La lutte contre les violences basées sur le genre au CamerounTemps de lecture : 12 minutes

En augmentation au Cameroun, les violences basées sur le genre ont de multiples causes socioculturelles, politiques, juridiques, sécuritaires et socioéconomiques. Militante de la lutte pour les droits des femmes et contre ces violences, Michèle Abé revient sur les difficultés du combat pour l’émancipation féminine dans une société où les femmes sont encore profondément marginalisées. L’association Citoyen pour la mémoire du Cameroun s’investit à leurs côtés pour qu’elles puissent s’affirmer, s’organiser, faire respecter leurs droits et ainsi enclencher un changement des mentalités.

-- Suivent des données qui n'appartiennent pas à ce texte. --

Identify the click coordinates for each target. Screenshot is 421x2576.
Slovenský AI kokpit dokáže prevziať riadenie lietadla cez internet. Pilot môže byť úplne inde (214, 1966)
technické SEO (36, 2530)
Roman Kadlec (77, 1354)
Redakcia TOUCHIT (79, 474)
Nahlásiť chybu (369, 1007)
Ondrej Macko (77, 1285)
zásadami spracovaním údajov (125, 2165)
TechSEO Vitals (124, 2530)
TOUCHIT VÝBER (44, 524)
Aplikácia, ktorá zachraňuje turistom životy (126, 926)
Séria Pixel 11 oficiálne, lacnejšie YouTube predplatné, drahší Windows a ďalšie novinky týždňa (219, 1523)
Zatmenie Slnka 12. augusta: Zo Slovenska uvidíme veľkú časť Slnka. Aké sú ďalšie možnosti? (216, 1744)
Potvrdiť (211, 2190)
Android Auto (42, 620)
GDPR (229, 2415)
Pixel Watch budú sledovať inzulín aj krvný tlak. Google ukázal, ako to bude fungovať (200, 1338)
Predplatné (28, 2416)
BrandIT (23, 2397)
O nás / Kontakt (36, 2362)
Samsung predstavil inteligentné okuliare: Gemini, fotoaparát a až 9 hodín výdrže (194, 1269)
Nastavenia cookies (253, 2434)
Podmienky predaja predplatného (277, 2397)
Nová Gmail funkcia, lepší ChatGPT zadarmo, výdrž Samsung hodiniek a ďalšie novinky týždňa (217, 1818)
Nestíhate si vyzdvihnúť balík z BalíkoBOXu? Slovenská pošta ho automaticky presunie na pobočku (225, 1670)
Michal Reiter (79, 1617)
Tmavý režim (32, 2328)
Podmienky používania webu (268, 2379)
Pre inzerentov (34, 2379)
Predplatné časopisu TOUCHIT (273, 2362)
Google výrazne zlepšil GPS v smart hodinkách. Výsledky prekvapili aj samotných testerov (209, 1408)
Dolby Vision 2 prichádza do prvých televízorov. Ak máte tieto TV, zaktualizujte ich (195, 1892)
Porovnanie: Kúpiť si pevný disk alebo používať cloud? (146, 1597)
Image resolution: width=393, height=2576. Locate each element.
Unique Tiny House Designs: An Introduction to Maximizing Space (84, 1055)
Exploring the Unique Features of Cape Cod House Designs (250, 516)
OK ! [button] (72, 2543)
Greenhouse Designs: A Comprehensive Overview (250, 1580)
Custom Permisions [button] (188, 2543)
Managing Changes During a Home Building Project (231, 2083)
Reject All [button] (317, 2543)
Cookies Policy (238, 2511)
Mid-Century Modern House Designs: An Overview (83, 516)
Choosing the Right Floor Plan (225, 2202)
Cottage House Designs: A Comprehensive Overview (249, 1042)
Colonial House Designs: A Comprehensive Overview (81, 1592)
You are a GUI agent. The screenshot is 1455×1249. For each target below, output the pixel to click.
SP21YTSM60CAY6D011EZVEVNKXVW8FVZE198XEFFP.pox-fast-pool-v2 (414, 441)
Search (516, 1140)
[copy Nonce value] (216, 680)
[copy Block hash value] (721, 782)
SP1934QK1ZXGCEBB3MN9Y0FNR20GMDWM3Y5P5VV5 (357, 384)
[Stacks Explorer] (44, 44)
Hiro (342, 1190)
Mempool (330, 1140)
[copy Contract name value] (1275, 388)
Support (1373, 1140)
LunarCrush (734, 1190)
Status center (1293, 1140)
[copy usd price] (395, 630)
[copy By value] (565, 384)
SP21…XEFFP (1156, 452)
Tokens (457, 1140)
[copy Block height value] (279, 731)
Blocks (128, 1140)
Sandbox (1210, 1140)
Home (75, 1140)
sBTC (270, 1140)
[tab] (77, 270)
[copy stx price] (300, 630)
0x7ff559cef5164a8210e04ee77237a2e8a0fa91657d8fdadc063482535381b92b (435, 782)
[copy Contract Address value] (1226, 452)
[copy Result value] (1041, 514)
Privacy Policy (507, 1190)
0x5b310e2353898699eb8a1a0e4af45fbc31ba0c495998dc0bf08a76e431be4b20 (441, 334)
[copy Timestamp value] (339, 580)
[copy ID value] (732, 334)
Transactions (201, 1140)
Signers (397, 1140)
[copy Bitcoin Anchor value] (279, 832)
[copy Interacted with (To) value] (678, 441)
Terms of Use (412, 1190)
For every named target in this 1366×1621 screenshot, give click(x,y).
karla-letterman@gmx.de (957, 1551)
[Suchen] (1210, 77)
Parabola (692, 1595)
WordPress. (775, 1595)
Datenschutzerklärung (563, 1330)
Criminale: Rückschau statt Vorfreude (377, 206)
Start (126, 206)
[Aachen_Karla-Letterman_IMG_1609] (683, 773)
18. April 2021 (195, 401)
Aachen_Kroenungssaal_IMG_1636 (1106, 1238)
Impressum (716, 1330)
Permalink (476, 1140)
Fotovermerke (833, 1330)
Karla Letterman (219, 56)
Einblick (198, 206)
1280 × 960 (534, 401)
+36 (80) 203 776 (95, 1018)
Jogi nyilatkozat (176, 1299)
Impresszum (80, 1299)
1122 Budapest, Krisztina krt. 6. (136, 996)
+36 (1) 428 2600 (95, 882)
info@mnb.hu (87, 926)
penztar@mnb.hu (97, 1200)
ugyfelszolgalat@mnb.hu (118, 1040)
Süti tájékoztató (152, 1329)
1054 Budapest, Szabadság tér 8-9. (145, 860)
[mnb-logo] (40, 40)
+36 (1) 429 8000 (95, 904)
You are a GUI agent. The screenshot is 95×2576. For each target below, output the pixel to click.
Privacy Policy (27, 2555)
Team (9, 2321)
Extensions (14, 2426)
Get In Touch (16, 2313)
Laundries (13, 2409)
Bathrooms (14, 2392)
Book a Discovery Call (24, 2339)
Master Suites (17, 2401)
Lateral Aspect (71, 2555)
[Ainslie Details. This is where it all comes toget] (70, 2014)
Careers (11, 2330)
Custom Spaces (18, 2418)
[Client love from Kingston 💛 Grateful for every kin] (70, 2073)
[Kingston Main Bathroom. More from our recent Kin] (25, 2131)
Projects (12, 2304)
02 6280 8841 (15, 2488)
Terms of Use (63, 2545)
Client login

Depuis quelques années, les violences basées sur le genre et notamment sur les femmes connaissent un regain au Cameroun. Les viols collectifs, le harcèlement, les mutilations ou les décès sous les coups des conjoints sont devenus monnaie courante dans les grandes agglomérations. Chaque soir l’actualité est marquée par un nouveau scandale dans lequel une femme a été soit dénudée, soit rouée de coups par son conjoint, soit violée individuellement ou collectivement[1].  Dans les villages, la situation n’a pas non plus beaucoup évolué. Les contingences culturelles et religieuses continuent de faire leurs ravages : les mariages précoces, les mutilations génitales, l’inceste, les violences conjugales et les violences de tout genre. Dans le même temps, le cadre légal peu répressif sur la question des violences est resté le même faisant ainsi des jeunes filles et des femmes des victimes habituelles et finalement normales. Pour ne rien arranger, le contexte politique et économique fortement patriarcal maintient la femme dans des positions de faiblesse qui ne favorisent ni la lutte pour ses droits « acquis », ni même la lutte pour l’émancipation de la femme. Loin d’y voir une envie de l’exclure et ainsi de refréner sa participation, beaucoup de femmes continuent d’affirmer ne pas s’intéresser à la politique qui est une affaire d’hommes. L’association Citoyen pour la mémoire du Cameroun (CPCM) et ses partenaires, Fondation Conseil Jeune et Femmes Africaines, jouent leurs partitions pour l’émancipation de la jeune fille et de la jeune femme par la construction d’un leadership féminin et la lutte contre les violences basées sur le genre (VBG).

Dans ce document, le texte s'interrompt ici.